Alcohol and Other Lifestyle Factors
Alcohol is one of the most clearly established modifiable risk factors. Women who consume two or more drinks per day have approximately a 30% increase in breast cancer risk compared to nondrinkers. A large study of California teachers found that postmenopausal women drinking the equivalent of about two standard drinks daily had a 32% higher risk of invasive breast cancer. The risk increase in premenopausal women was similar in magnitude (21%) but not statistically significant on its own. Alcohol raises estrogen levels and can damage DNA directly, both of which contribute to cancer development.
Obesity after menopause also raises risk because fat tissue becomes the body’s primary source of estrogen once the ovaries stop producing it. More fat tissue means more estrogen circulating in the body. Physical inactivity compounds this effect. Regular exercise, maintaining a healthy weight, and limiting alcohol are the lifestyle factors with the strongest evidence behind them.
Environmental Chemical Exposures
Certain industrial and agricultural chemicals can mimic estrogen in the body, earning them the label “endocrine disruptors.” A 2023 meta-analysis in Frontiers in Oncology identified several chemicals linked to increased breast cancer risk. DDT, a pesticide banned in many countries but still present in the environment, was associated with higher risk, likely because it mimics estrogen and can overstimulate hormone receptors in breast tissue. Chlordane and hexachlorocyclohexane, both organochlorine pesticides, also showed associations with increased risk.
Five specific types of polychlorinated biphenyls (PCBs), chemicals once widely used in electrical equipment and manufacturing, were linked to higher breast cancer risk through multiple mechanisms. Some act directly like estrogen. Others behave like dioxins, a class of highly toxic compounds. Still others stimulate liver enzymes that can alter how the body processes hormones. While individual chemical exposures may carry small risks, the concern is that cumulative, lifelong exposure to many of these compounds adds up.

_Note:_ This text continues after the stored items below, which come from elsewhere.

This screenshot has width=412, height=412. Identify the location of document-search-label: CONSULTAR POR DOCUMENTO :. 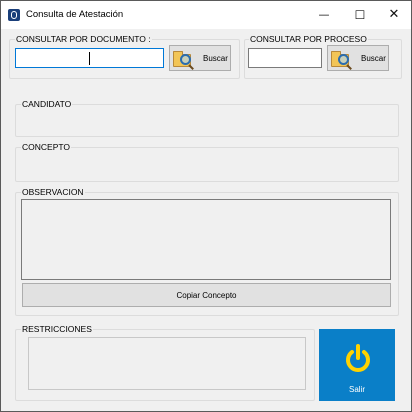
(84, 39).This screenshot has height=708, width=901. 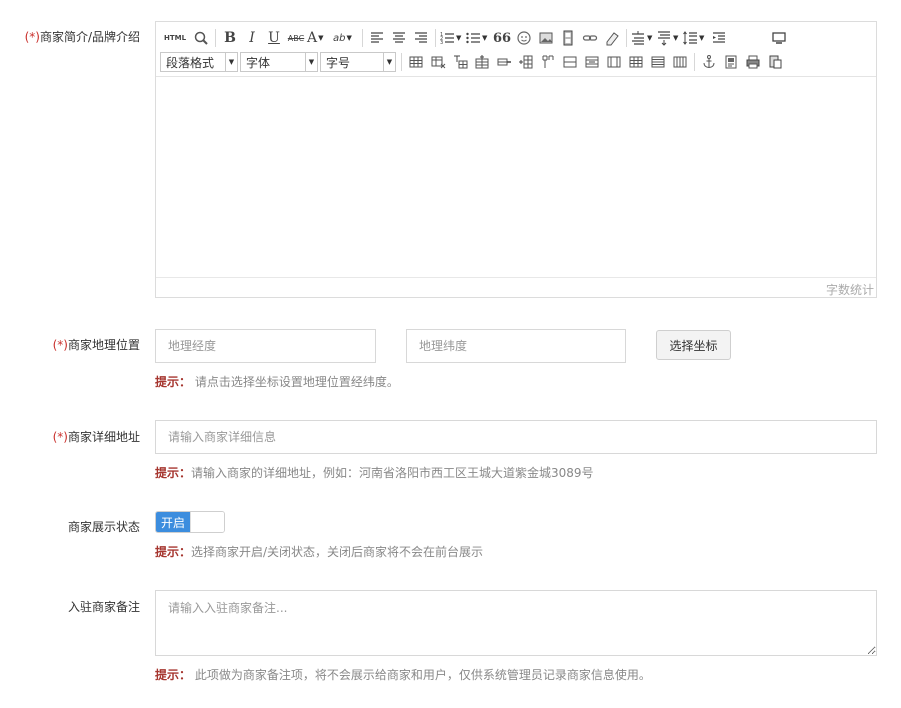 I want to click on location-label: (*)商家地理位置, so click(x=96, y=345).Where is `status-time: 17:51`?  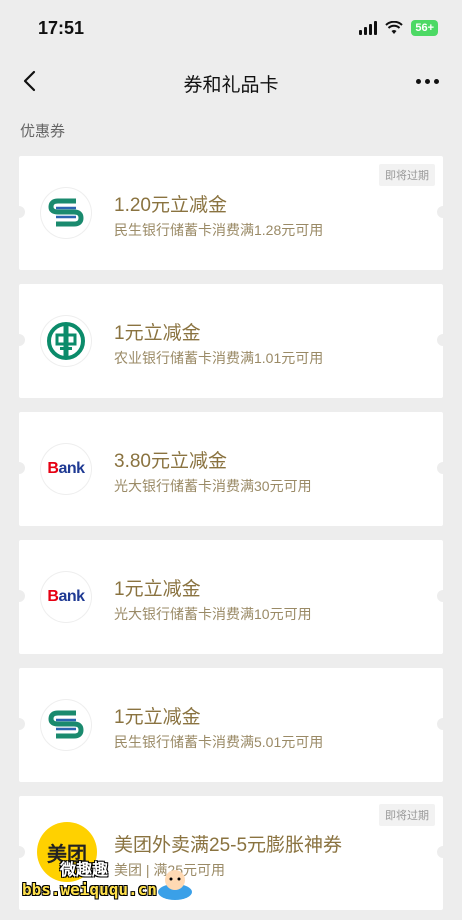 status-time: 17:51 is located at coordinates (62, 28).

Why Most Cases Have No Single Cause
For the vast majority of women diagnosed with breast cancer, there is no one identifiable trigger. The disease typically results from an accumulation of small genetic errors over years or decades, nudged along by hormonal exposure, lifestyle factors, and environmental influences. Some of these factors, like family history and breast density, are outside your control. Others, like alcohol intake, physical activity, and body weight, are not. Understanding which risks apply to you can help guide decisions about screening frequency and prevention strategies.